涙を流す乙女
ルークはそれを見た。見慣れた光景。戦場では日常茶飯事な出来事。それでも驚きを隠せないのは、鞭で叩かれているのが見知った少女だったからだ。息を吐き、心に鎧を纏ってから、あらためて彼女を見た。《恋座目屋》の女中サラサが、ジーラに暴力を受けていた。拷問をされているのだ。固い椅子に縛り付けられて、ジーラが鞭を振るうたび、白い肌が血飛沫をあげて赤く染まった。
「ああああっ!」
苦悶の声を聞きながら、ルークは冷静に思い返した。《恋座目屋》でミーアを連れ帰ったサラサが、部屋から去った後に誘拐されたのだろうか? 僕たちが宿を出る前に。
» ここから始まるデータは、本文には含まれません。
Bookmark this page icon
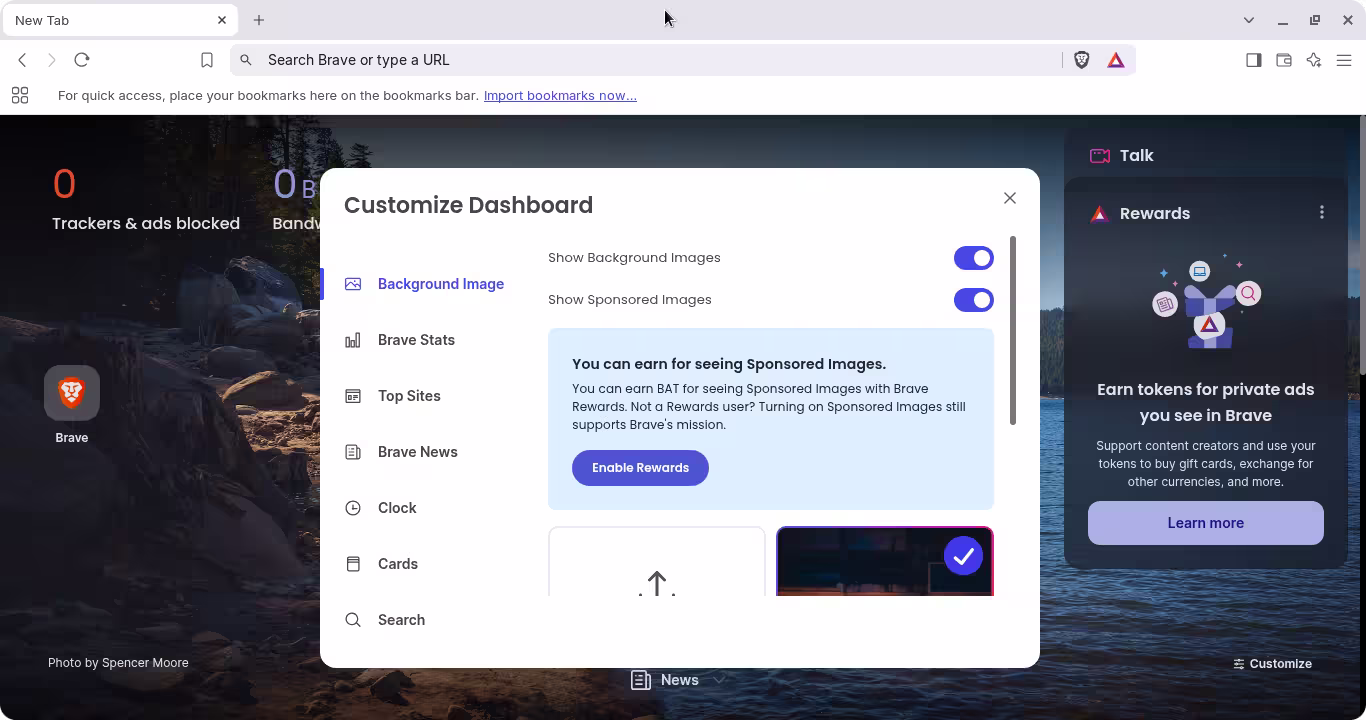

ジーラは冷酷な表情で、何度も彼女を痛めつけている。ブロンドの髪が、返り血でまだらに変わっていた。ギルドマスターはそれをじっと見ている。
「どうやって彼女を連れ去ったのですか」ロベリアは冷静にギルドマスターへ尋ね、女中の少女とミーアを通して交流を深めていたのを思い返して、歯軋りした。
「化け猫さ」ギルドマスターは短く答えた。
「なんてこと……変身魔法していたのですか!」ロベリアは拳を握りしめた。
「ミーアか」ルークは呟く。火猫はギルドの人間に成り代わっていたのだ。
「そうだ。ドモンジョの待ち伏せと、宿の調査。奴の迎撃で生き残った君たちの監視のために。ジーラの演技は一流だ」
「なぜサラサさんを痛めつけているのですか、マスター?」ルークはすでにわかっている理由を尋ねた。
果たしてギルドマスターが、「彼女は内通者だ」ルークを見ていった。「ドモンジョの敵対者が来ると念話で伝えていた」
ジーラは潜入中それに気づいたのだろう。
「言いなさい。ドモンジョはどこにいる?」
サラサは歯を食いしばり、だだ痛みに耐えてジーラには一言も口を利かなかった。悲鳴以外は。